Die Krankenkasse unterstützt Geschädigte mit Expertenwissen beim Einklagen von Regressansprüchen und Schmerzensgeld.
Kreis Pinneberg. Es war keine große Sache: Der junge Mann suchte wegen einer Hautveränderung unterm rechten Knie seinen Pinneberger Hausarzt auf. Der Mediziner tippte auf Hautkrebs und schnitt die betroffene Partie mal eben großzügig heraus. Der Fehler: Statt oval entfernte der Arzt das Hautareal kreisförmig. Die Wunde heilte nicht.

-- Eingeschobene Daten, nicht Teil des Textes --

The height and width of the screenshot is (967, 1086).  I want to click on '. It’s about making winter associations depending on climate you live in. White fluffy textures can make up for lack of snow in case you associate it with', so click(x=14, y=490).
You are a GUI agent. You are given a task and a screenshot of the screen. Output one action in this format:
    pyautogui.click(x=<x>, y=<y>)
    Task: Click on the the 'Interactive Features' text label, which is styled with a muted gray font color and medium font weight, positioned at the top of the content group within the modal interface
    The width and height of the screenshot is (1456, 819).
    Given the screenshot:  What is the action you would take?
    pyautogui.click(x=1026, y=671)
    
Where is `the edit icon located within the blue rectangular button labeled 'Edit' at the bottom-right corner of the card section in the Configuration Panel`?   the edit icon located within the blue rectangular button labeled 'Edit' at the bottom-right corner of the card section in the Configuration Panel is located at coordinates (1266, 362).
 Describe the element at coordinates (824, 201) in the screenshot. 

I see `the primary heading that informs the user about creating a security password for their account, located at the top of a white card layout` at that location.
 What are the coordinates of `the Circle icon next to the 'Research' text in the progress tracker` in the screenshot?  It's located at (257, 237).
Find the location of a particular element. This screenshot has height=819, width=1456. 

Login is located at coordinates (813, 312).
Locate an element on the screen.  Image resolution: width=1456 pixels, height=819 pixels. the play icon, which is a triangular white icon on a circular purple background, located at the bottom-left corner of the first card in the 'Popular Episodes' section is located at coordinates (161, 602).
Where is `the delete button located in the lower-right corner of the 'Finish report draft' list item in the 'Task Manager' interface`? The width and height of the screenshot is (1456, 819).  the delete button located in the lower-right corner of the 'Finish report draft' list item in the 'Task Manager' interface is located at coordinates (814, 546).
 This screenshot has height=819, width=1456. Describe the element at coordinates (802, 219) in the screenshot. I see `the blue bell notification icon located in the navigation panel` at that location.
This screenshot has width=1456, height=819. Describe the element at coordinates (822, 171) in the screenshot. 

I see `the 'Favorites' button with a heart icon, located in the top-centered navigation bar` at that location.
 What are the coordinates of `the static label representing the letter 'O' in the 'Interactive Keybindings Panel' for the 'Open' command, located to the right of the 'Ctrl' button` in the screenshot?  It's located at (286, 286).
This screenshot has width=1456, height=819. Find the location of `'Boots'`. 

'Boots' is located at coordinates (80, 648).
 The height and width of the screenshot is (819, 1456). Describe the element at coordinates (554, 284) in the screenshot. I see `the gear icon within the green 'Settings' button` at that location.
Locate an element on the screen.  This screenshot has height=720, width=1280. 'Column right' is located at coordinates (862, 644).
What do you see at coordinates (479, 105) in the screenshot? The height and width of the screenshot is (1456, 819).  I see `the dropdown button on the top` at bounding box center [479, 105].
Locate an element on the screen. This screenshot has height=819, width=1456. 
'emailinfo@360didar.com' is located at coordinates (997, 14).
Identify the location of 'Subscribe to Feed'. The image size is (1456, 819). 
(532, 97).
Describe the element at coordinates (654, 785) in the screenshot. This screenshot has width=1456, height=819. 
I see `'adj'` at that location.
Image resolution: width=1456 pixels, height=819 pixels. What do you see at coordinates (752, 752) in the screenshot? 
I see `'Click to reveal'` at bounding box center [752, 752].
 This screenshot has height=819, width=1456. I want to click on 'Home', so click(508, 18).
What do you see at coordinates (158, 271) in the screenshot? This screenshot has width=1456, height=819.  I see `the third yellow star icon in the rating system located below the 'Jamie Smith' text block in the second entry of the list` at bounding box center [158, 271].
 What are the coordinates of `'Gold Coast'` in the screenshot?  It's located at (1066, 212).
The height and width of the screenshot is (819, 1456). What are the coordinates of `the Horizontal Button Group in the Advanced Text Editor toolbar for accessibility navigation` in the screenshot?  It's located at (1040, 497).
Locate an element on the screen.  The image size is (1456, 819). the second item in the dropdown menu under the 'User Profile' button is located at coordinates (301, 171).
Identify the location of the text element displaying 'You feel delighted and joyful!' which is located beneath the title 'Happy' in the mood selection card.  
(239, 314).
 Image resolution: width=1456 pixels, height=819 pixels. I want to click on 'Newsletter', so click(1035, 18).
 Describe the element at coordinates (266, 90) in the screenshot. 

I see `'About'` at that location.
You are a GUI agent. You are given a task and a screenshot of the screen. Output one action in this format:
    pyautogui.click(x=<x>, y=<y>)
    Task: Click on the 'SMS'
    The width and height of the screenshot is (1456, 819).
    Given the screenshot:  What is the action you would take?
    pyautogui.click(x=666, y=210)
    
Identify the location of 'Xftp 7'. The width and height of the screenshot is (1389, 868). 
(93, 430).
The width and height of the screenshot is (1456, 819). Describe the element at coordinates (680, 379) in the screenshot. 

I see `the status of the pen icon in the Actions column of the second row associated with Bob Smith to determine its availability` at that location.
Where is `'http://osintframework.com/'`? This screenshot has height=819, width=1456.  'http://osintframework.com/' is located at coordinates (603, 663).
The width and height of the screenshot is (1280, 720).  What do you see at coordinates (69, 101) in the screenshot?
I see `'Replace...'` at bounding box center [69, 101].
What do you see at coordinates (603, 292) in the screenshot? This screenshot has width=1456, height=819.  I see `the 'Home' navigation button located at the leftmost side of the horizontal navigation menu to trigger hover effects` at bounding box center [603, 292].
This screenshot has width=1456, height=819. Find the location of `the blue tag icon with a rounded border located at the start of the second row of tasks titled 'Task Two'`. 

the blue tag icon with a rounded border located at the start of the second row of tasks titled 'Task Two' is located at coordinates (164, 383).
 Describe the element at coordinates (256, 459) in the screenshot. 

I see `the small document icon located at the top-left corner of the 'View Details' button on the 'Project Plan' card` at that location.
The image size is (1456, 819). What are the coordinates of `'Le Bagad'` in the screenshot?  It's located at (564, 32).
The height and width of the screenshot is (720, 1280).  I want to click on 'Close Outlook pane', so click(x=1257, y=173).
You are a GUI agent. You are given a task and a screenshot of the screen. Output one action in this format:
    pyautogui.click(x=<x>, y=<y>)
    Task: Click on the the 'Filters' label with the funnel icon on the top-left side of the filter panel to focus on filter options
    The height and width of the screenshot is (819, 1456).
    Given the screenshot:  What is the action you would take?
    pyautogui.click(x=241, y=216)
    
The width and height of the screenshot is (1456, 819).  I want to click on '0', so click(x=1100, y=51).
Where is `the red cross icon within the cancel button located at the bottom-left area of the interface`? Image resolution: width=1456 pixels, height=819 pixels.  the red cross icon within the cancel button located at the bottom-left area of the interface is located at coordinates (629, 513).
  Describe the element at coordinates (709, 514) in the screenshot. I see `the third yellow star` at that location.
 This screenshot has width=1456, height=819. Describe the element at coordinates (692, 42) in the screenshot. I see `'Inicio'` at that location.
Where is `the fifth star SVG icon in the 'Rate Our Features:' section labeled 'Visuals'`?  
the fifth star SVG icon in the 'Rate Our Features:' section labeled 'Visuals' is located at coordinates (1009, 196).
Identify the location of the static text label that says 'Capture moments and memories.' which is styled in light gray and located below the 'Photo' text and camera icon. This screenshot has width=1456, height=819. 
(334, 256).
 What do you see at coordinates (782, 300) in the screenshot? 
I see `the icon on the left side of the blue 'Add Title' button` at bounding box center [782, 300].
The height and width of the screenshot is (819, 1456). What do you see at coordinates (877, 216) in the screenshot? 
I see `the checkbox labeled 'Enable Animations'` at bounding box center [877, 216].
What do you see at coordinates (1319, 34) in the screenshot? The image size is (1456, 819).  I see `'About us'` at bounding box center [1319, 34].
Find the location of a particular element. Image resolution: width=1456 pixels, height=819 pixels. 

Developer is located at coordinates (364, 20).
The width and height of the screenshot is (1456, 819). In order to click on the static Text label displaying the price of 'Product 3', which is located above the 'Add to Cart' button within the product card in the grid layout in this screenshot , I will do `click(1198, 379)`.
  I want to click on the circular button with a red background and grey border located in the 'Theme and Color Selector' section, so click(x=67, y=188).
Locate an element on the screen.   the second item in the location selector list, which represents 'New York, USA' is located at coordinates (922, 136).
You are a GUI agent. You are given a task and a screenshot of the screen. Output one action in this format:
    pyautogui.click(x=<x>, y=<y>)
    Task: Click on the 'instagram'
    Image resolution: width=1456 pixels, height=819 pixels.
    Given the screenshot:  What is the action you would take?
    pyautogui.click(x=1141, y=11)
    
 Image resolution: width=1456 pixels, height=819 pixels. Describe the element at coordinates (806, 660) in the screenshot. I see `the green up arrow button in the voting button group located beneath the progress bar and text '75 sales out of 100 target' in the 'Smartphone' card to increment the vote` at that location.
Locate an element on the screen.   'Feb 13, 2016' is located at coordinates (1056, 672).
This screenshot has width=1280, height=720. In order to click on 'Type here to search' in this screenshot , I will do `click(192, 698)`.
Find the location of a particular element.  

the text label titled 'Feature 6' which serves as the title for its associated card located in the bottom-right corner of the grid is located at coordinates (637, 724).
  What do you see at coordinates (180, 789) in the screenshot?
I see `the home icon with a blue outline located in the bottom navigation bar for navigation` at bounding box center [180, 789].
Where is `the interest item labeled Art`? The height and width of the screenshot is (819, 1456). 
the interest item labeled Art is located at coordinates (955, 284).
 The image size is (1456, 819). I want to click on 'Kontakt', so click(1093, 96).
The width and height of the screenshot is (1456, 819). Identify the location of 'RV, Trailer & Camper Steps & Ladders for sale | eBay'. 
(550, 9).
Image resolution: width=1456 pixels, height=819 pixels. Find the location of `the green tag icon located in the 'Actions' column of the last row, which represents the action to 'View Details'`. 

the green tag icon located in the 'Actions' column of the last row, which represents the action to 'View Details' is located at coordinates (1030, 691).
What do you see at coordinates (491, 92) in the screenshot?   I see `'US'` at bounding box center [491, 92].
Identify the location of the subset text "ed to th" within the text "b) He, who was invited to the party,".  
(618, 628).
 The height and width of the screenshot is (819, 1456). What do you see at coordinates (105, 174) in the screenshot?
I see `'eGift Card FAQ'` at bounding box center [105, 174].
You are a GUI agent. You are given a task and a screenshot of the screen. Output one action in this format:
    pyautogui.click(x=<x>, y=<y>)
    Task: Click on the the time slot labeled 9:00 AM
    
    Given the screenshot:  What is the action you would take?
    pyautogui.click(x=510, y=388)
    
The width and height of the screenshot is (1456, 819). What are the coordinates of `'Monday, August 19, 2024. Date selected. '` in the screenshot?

Dem Jugendlichen konnten nur mit einer Hauttransplantation geholfen werden.
"Abgesehen davon, dass der Eingriff Sache eines Facharztes gewesen wäre, war das ein eindeutiger Behandlungsfehler, den wir nachweisen konnten", sagt Privatdozent Dr. Holger Thomsen. Seit neun Jahren leitet der Arzt und Jurist das Institut Medizinschaden, mit der die AOK Schleswig-Holstein ihre Versicherten bei der Verfolgung von Schadensersatzansprüchen nach Behandlungsfehlern unterstützt. Jetzt hat die bundesweit einmalige Einrichtung, an die sich auch die Versicherten im Kreis Pinneberg wenden können, Bilanz gezogen.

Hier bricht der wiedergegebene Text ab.